Figure 5.

Mitotically active granule cell precursors can express proteins associated with differentiation such as TAG-1 (Axonin-1) and NeuroD1. (A) Cerebellar tissue from chick embryos electroporated with Tol2:GFP at E4 and fixed at E14 was immunostained for PH3 (red) and TAG1/Axonin-1 (magenta).

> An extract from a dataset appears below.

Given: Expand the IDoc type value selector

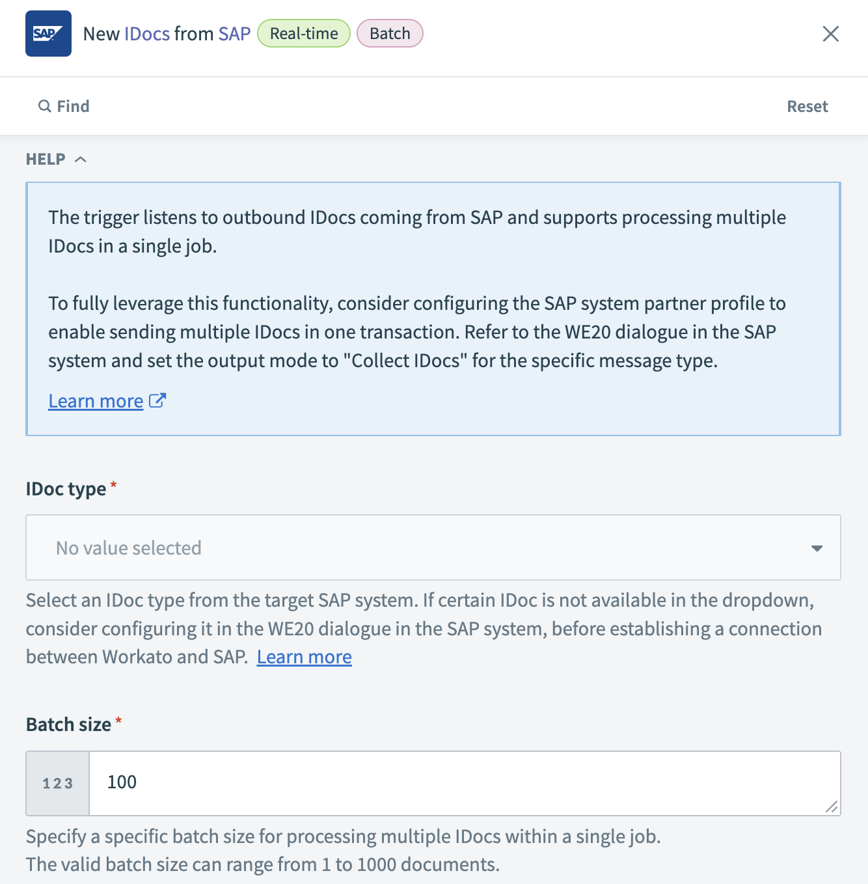Looking at the screenshot, I should coord(433,548).
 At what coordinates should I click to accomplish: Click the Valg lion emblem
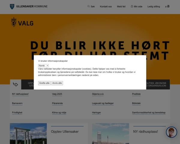[x=14, y=22]
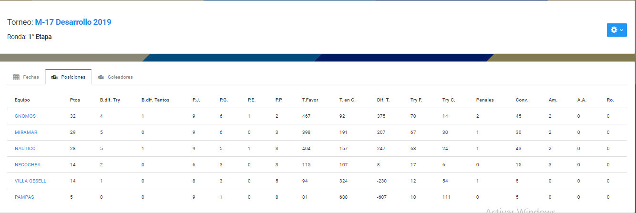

DAPI shown in blue. (A’) Co-localization of mitotic, PH3 expressing cells and Axonin1 in the inner EGL. (A”) A GFP expressing cell expressing PH3 is surrounded by bipolar cells with long processes in the inner half of the EGL. (B,C) E14 cerebellar slices were electroporated with Atoh1-cre and lox-stop-lox-GFP plasmids (B) or NeuroD1-CNE-GFP plasmid (C) and stained for PH3. (D) Co-localization of PH3 and GFP was observed in 3% of cells where GFP was driven by the Atoh1 enhancer, and in 0.5% of cells where GFP was driven by NeuroD1 enhancer element. (E) A plasmid encoding full length NeuroD1-GFP driven by β-actin promoter was electroporated into the rhombic lip of E6 embryos, fixed two days later, at E8, and stained for PH3. A sagittal cut through the cerebellum reveals cells co-expressing NeuroD1-GFP and PH3 in the forming EGL (arrows). VZ = ventricular zone. (F) A higher magnification of the EGL cells co-expressing NeuroD1-GFP and PH3 (arrows). Scale bar = A,E = 50 μm, B,C,F = 10 μm.